Every generation of students treasures its own University of Michigan, then returns decades later only to discover that “my Michigan” is hard to find among the new construction of someone else’s Michigan. It began with graduates of the 1850s who came back after the Civil War and were surprised and a little wistful to find no cows grazing in the Diag. Such bygone scenes make up a ghostly terrain we might call the Lost Campus. James Tobin, a historian and journalist who has written extensively about the University's history for Michigan Today and the University of Michigan Heritage Project, will guide us through a fascinating review of sites and sights once beloved but now long gone — and how the campus might have looked if certain key decisions had gone another way. We'll learn how the Diag almost was built at the north end of State Street, overlooking the Huron River. We'll see stunning architectural plans for the campus that were drawn in the 1830s but never built. We'll see forgotten campus sites such as Sleepy Hollow, the Boulevard and Schoolgirls Glen.
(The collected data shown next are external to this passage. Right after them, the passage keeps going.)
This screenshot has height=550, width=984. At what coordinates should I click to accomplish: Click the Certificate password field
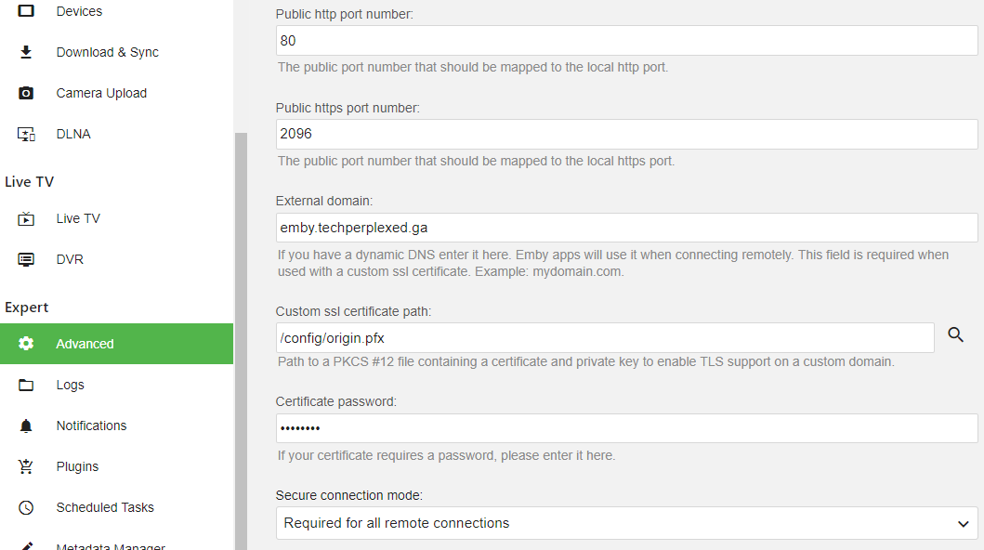pos(626,428)
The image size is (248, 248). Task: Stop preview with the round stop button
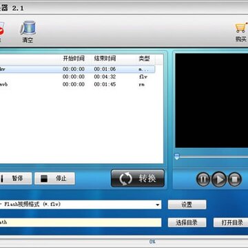[234, 179]
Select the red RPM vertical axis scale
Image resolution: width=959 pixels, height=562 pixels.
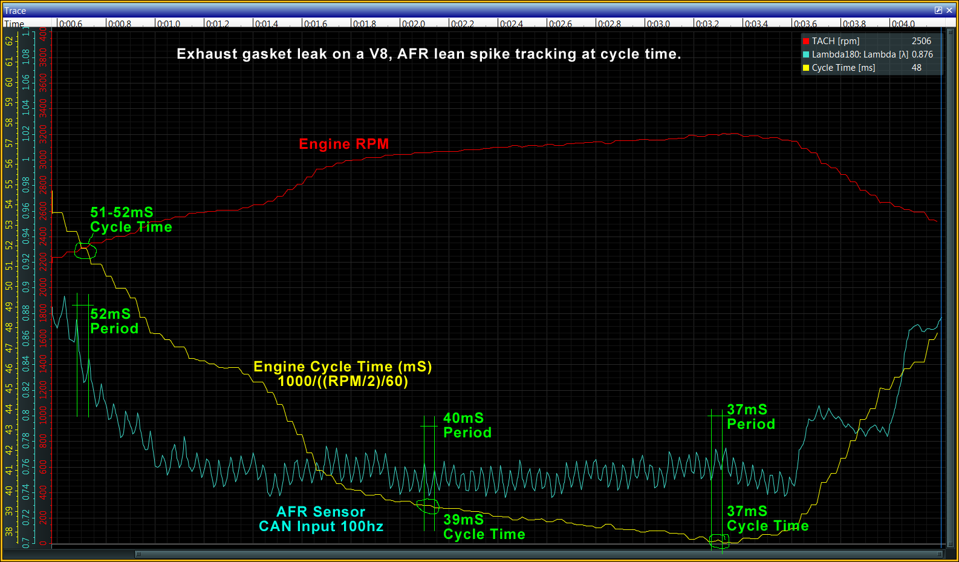(43, 284)
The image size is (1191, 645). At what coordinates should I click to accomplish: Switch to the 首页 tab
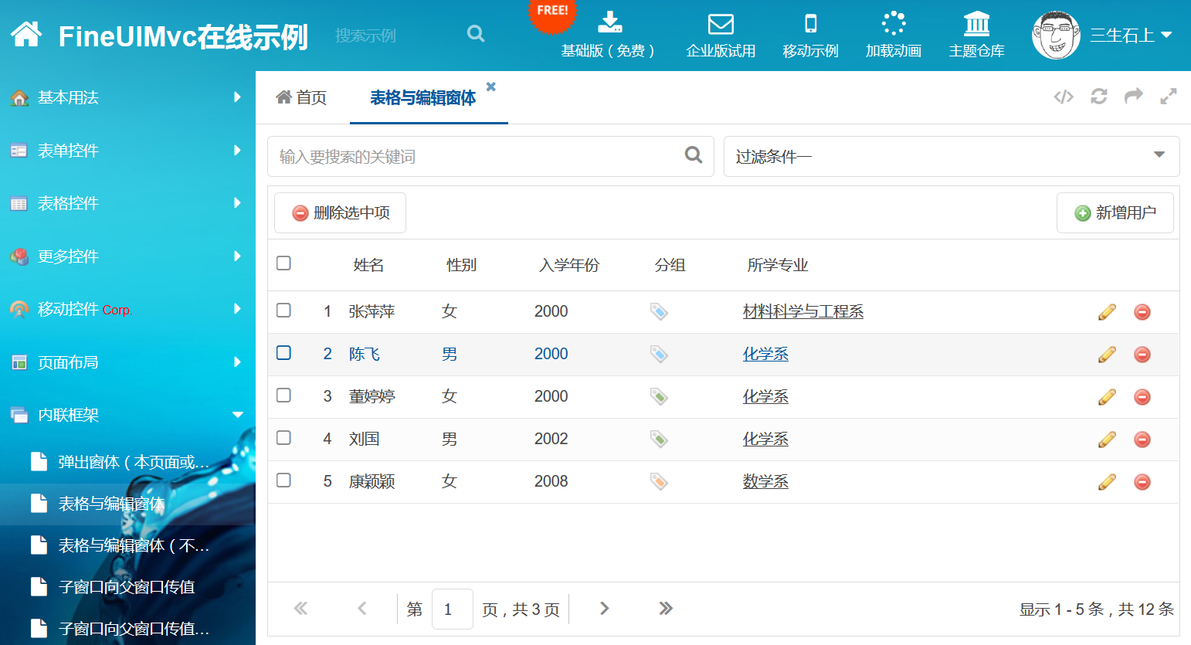coord(302,97)
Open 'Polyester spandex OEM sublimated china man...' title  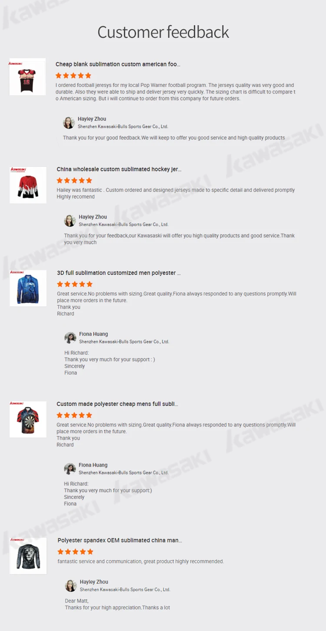pyautogui.click(x=120, y=541)
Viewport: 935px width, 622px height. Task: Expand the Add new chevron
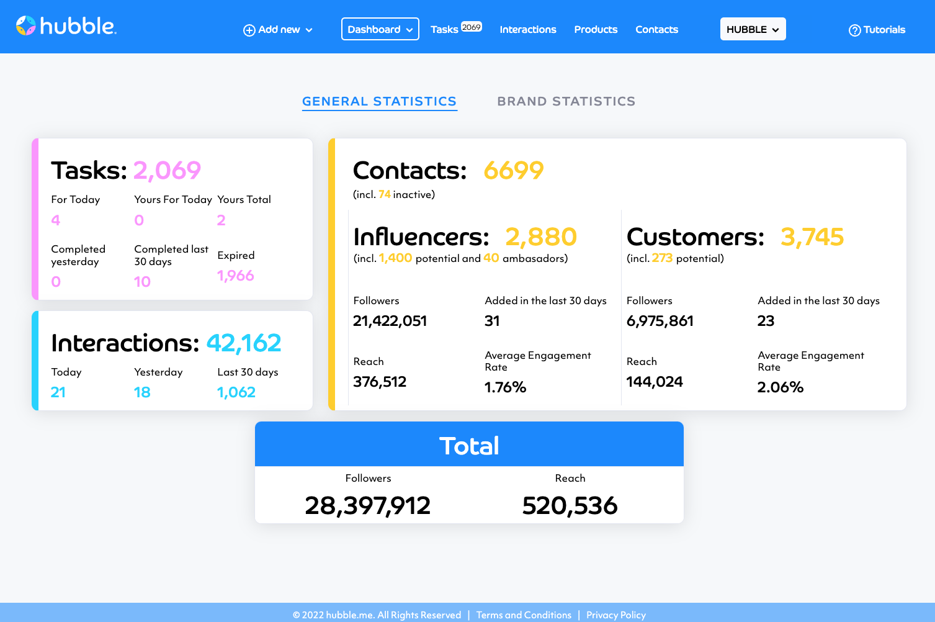[x=309, y=30]
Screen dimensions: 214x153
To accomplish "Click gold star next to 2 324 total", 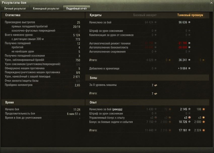I will (204, 130).
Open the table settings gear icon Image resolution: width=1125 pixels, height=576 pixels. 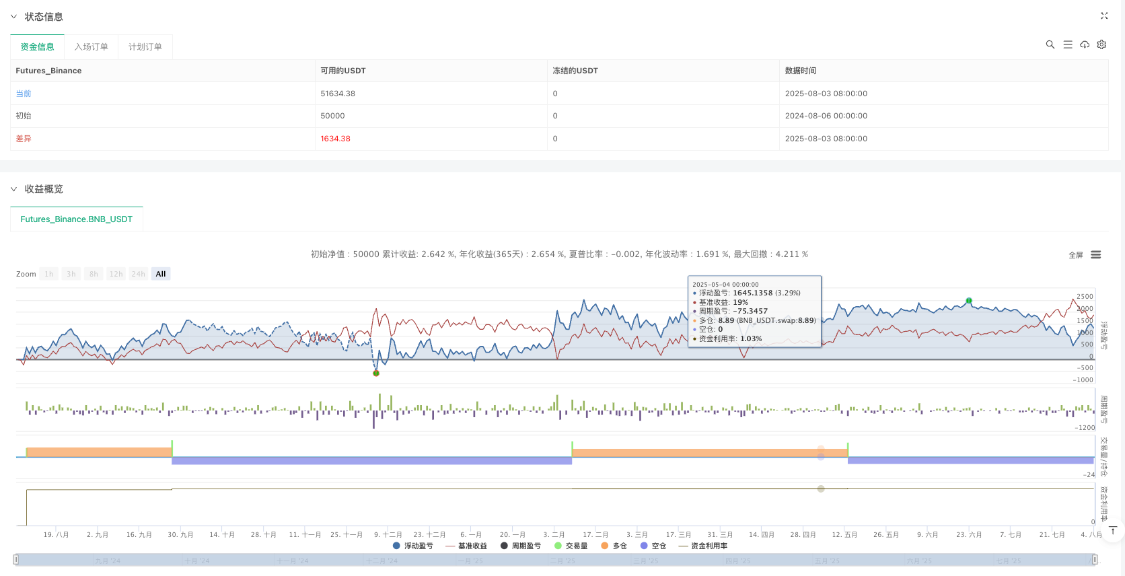[1101, 44]
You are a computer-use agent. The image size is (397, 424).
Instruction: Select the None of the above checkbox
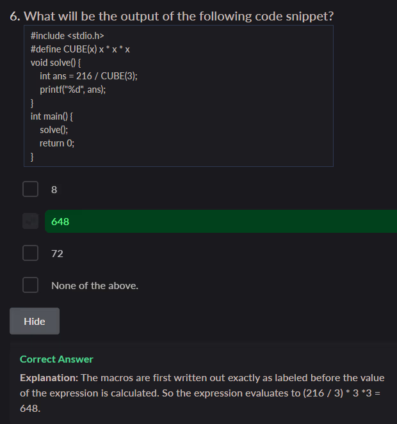(x=30, y=285)
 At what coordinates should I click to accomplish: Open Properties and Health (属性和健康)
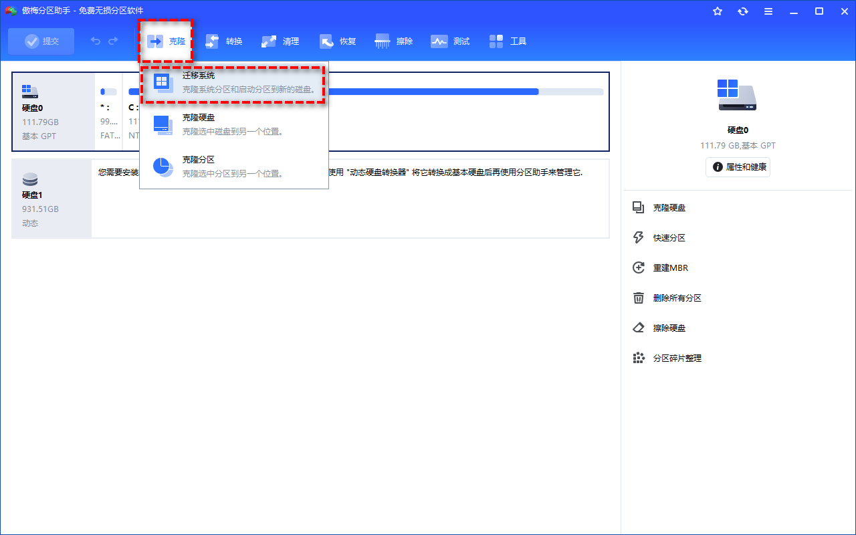pos(738,167)
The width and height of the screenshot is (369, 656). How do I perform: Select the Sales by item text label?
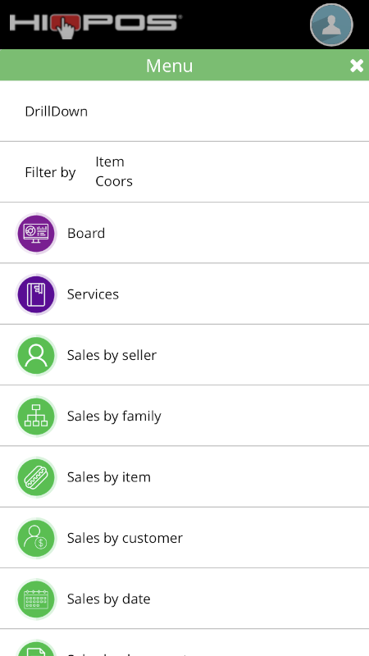point(109,477)
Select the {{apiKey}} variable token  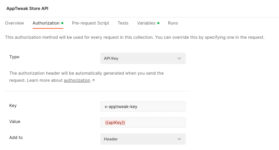115,122
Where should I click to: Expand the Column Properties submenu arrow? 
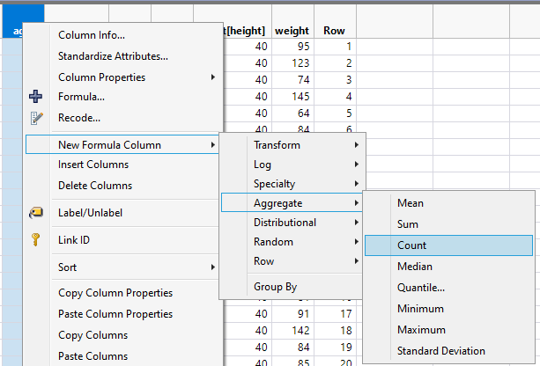click(x=212, y=77)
And did you know there was once a University of Michigan Zoo?
Professor of Journalism
Miami University
James Tobin is professor of Media, Journalism and Film at Miami University in Oxford, Ohio. Educated at the University of Michigan, where he earned a BA and PhD in history, he spent 20 years as a newspaper reporter and freelance writer. He has written scores of articles about the University's history. A selection of his most popular stories, titled Sing to the Colors: A Writer Explores Two Centuries at the University of Michigan, was published by U-M Press in 2021. His other books include Ernie Pyle's War: America's Eyewitness to World War II (Free Press, 1997), which won the National Book Critics Circle Award in biography; To Conquer the Air: The Wright Brothers and the Great Race for Flight (Free Press, 2003), which The Wall Street Journal named one of "Five Best" books about invention; and The Man He Became: How FDR Defied Polio to Win the Presidency (Simon & Schuster, 2013). In the classroom his special interest is narrative nonfiction, both historical and contemporary.